In the present case, a patent application contained Figures 1/18-18/18. During the examination procedure, the applicant submitted Figures 1 to 7, requesting that all Figures 1 to 18 of the original application be replaced by Figures 1 to 7.
The Office issued a Communication under Rule 71(3) EPC and incorrectly listed both figures 1/18 to 7/18 filed later, and figures 8/18 to 18/18 as text versions intended for grant. Likewise, the printed copy contained pages 1/7 to 7/7 and 8/18 to 18/18.
The applicant accepted the printed copy except for minor deficiencies in the description, which are not relevant here, and waived the withdrawal of a further Communication under Rule 71(3) EPC. The EPO granted the patent as requested.
Appealing the case, the applicant attempted to remove figure pages 8/18 to 18/18 from the granted patent.
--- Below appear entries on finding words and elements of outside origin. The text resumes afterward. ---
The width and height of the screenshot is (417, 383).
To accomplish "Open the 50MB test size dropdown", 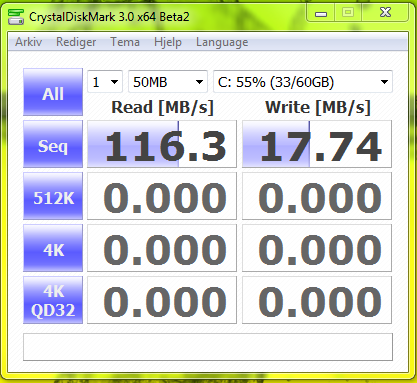I will click(x=168, y=82).
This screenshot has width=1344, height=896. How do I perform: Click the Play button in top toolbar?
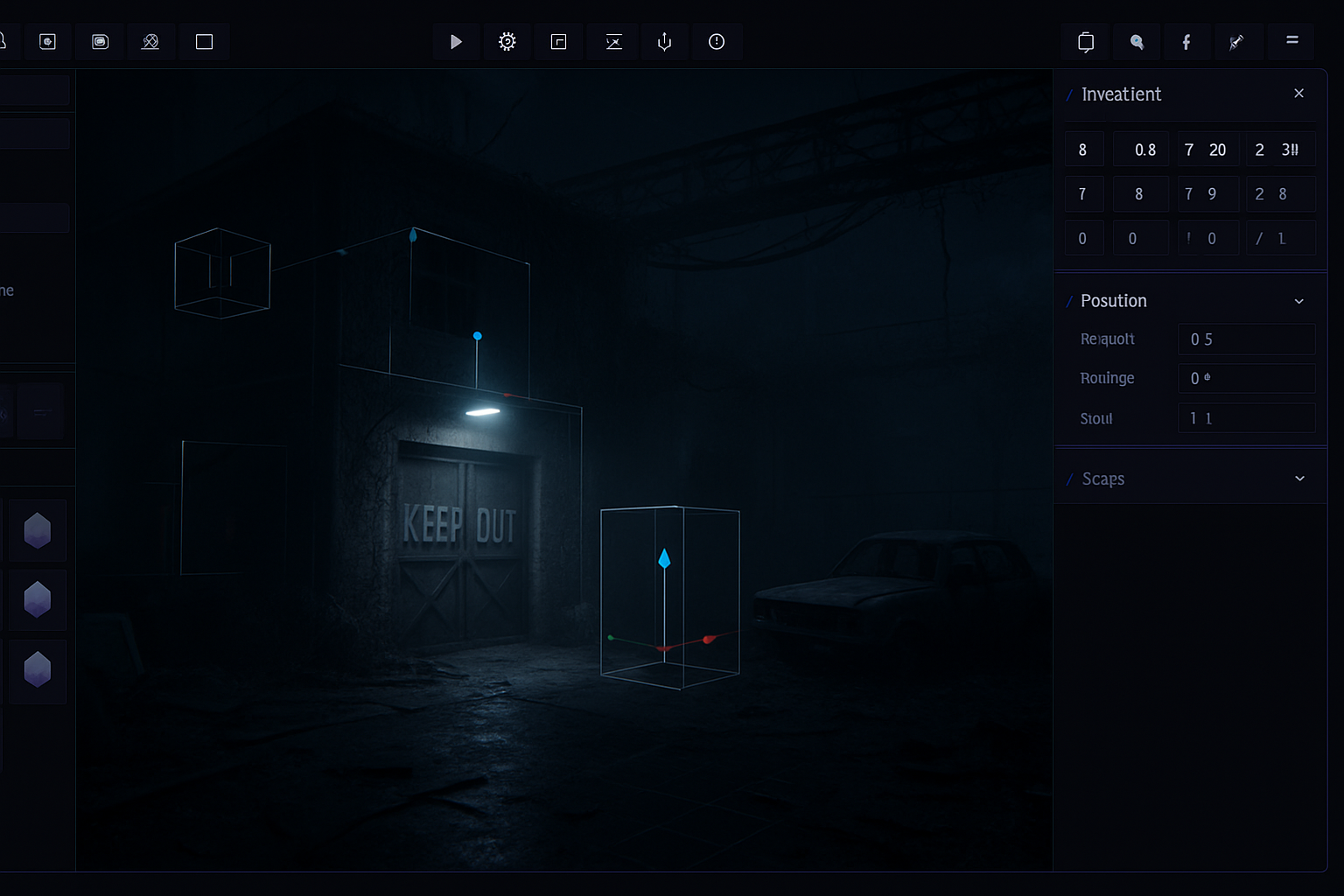(x=456, y=42)
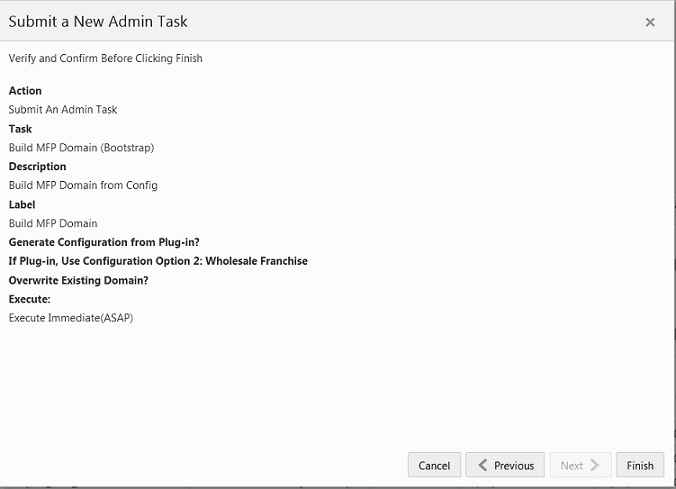Screen dimensions: 676x489
Task: Click the dialog title 'Submit a New Admin Task'
Action: [x=98, y=21]
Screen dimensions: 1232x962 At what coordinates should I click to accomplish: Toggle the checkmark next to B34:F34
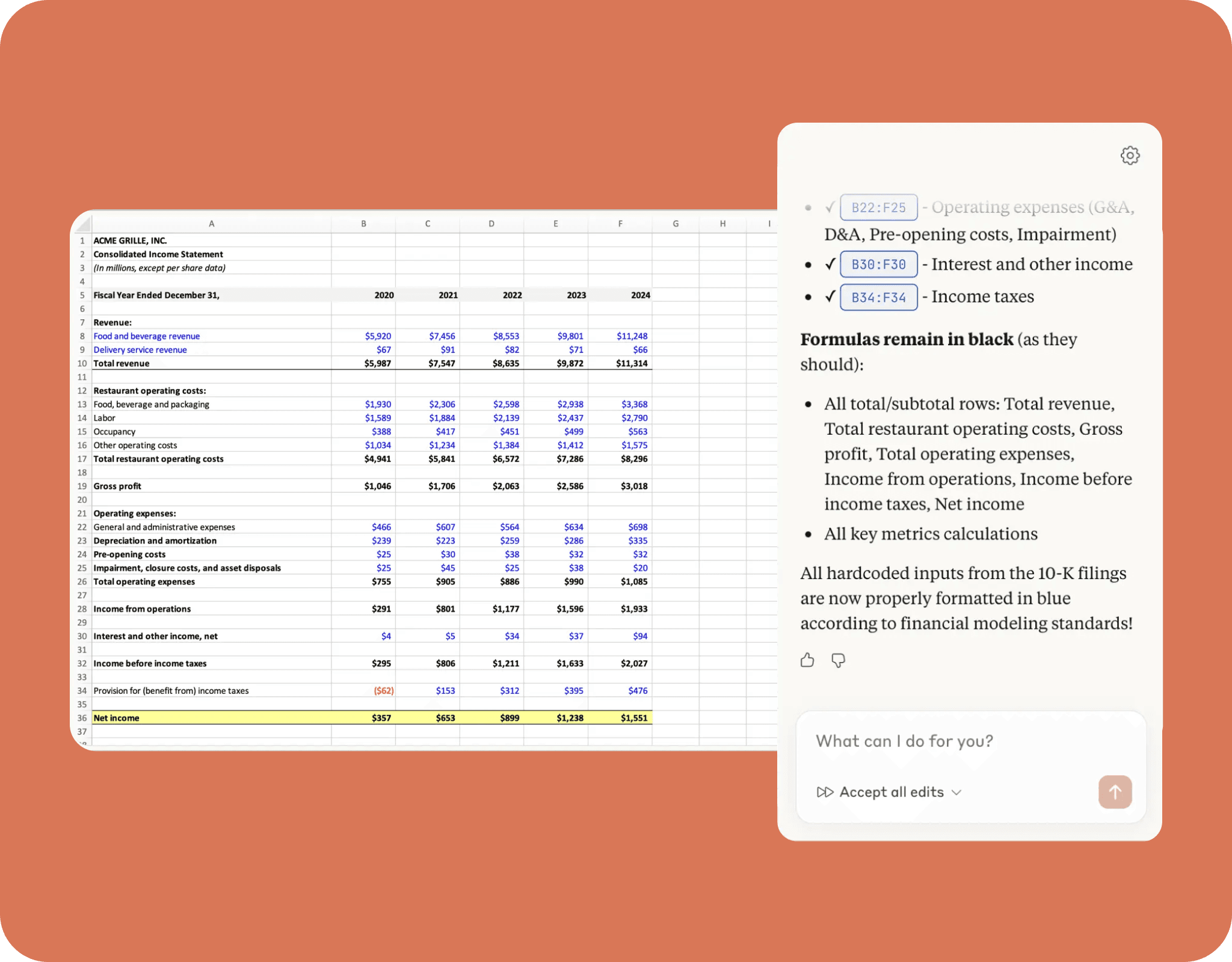tap(830, 296)
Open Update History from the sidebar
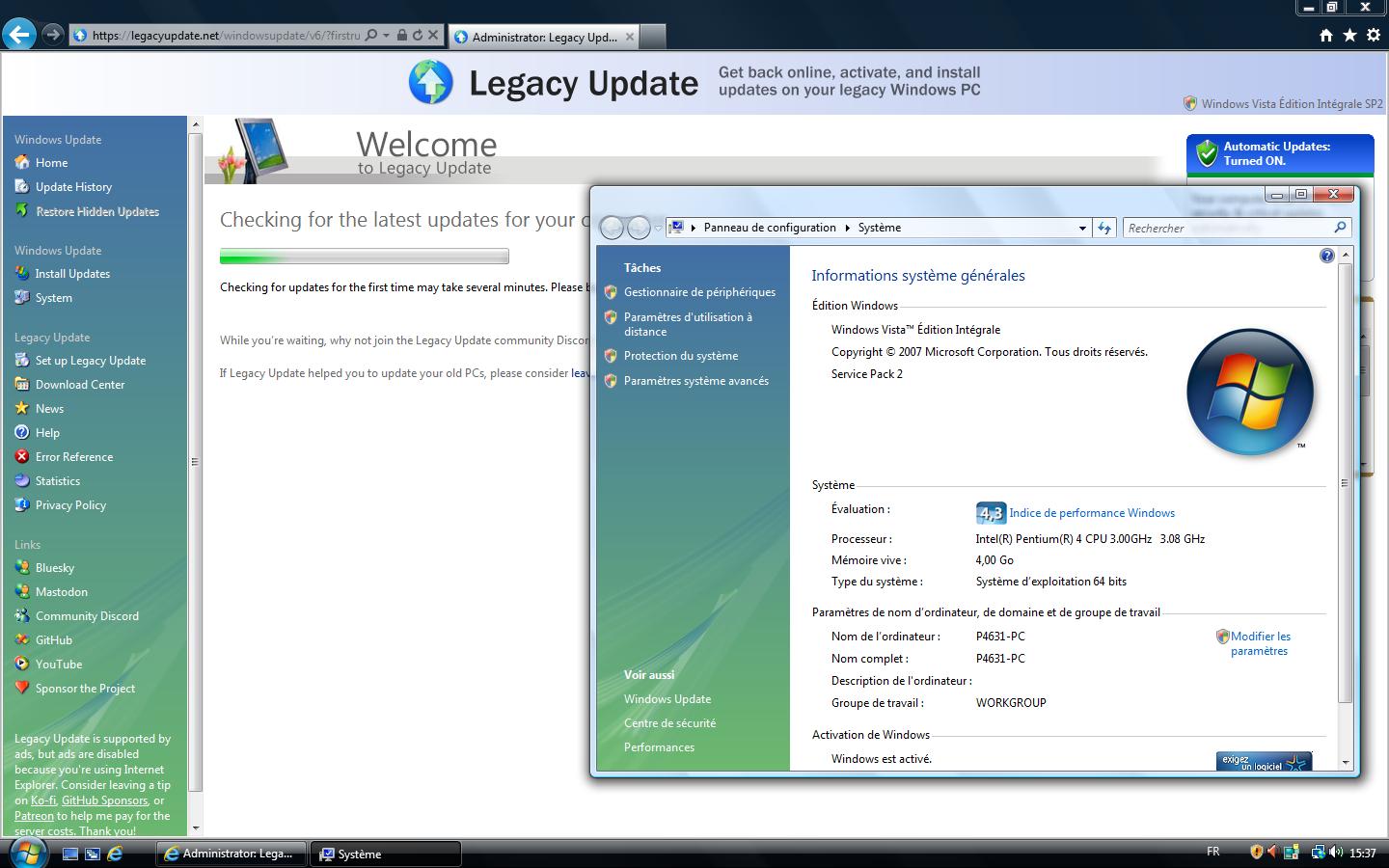The height and width of the screenshot is (868, 1389). 73,187
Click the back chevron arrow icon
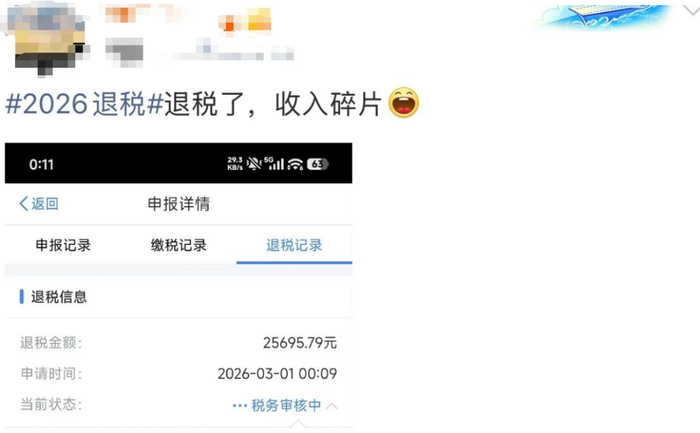 tap(24, 204)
The applicant’s appeal was unsuccessful.
The Board of Appeal made it clear that the applicant’s declaration of consent to the printed copy was decisive for the European patent. The applicant’s “true intention”, even if this was clearly discernible, as is the case here is not decisive. In the case of consent to the printed copy, the Examining Division can legitimately assume that the applicant had examined and verified the printed copy.
We recommend to patent applicants to carefully examine each page of the printed copy of a patent intended for grant against the documents as filed, and to verify whether the printed copy actually corresponds to the latest request. If this is not the case, which happens relatively often, the route via the Rule 71(6) EPC communication should be chosen to make corrections to the printed copy.
It is not advisable to waive the right to receive a further Communication under Rule 71(3) EPC. In our view, is not clear, for example, whether the EPO will allow further corrections subsequently, even if further mistakes are made by the EPO when producing the new printed copy. Although the present case leaves this situation open, it should be noted that in the case just decided, the appeal was dismissed by the Board as inadmissible, since the applicant was not at all adversely affected due to his waiver and his declaration of consent. We suspect that the EPO will interpret any waiver by the applicant just as clearly. Thus, in this scenario errors caused by the EPO itself may undesirably enter the patent.
Applicants are not advised to dispense with a further Communication under Rule 71(3) EPC if there are deficiencies in the text version (“printed copy”) intended for grant.